- TEXT PASSAGE
***

The end of the year is upon us, and we are about to embark into 2017. Given that we both did a lot of reading this past year, and had a lot of opinions about what we read, we thought that we would reveal our top picks of the year this entire week! Today I’m finishing my countdown with my top 5 favorite books of the year!
Pick Number 5: “The Girls” by Emma Cline
This book was so not what I was expecting, but that ended up being perfectly okay. The Manson Family Murders are notorious, but when we think about them we think about Manson and the girls who went to prison. We don’t really think about the girls who were left behind in the aftermath. Emma Cline decided to take this question and fictionalize it, and brought us a very sad, tense story about how we view girls in American society, and how they react to how we view them. This book raised some important questions, and it was written in a strange and beautiful way. I felt so badly for Evie, our lonely and lost protagonist, and I also felt for Suzanne, the doomed and violent friend who was on a deadly path. This book was hard to read, but so, so good.
Pick Number 4: “Hex” by Thomas Olde Heuvelt
This was a year where I read a fair amount of books about witches, and “Hex” was one of them. And damn was it good and scary. I love a good story about witches that takes the puritanical terror of it all, and “Hex” does that perfectly, and in a modern setting! The town of Black Spring has been haunted by the Black Rock Witch for hundreds of years, and they have it pretty well under control, keeping it secret from the world. So of course some dumb teenagers are resentful of having to remain silent, and decide to post about her on youtube. With horrific results. This book scared the crap out of me, keeping me up and night, yet fearing that if I stayed awake I’d see a terrible shadow in the corner. Horror fans, this book is AMAZING and you need to check it out.

***

- DATA

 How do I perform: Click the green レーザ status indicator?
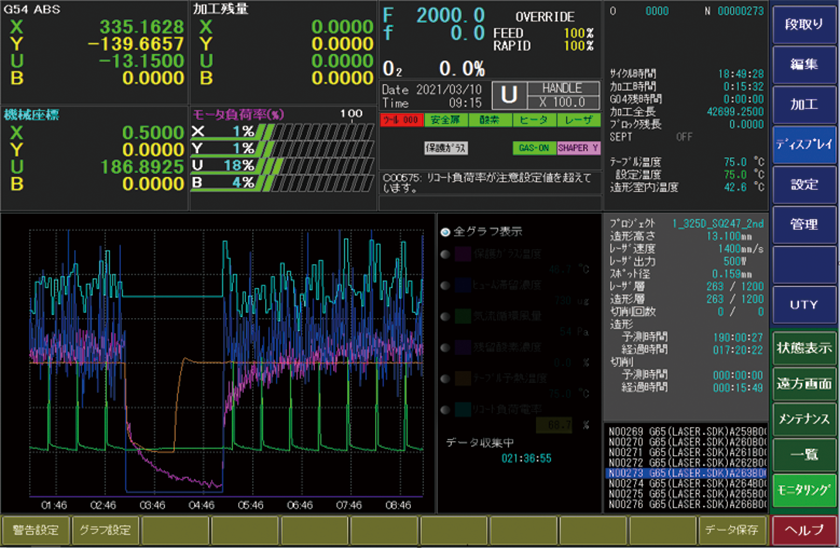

***

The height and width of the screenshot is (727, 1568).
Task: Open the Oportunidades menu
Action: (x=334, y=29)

***

- REQUIRED TASKS
A - Write out the passage of the year-end book list that runs between "The end of the" and "of the year!", inclusive.
B - According to the year-end book list, what is the name of the town haunted by the Black Rock Witch in "Hex"?

- SOLVED PROBLEMS
A -
The end of the year is upon us, and we are about to embark into 2017. Given that we both did a lot of reading this past year, and had a lot of opinions about what we read, we thought that we would reveal our top picks of the year this entire week! Today I’m finishing my countdown with my top 5 favorite books of the year!

B - Black Spring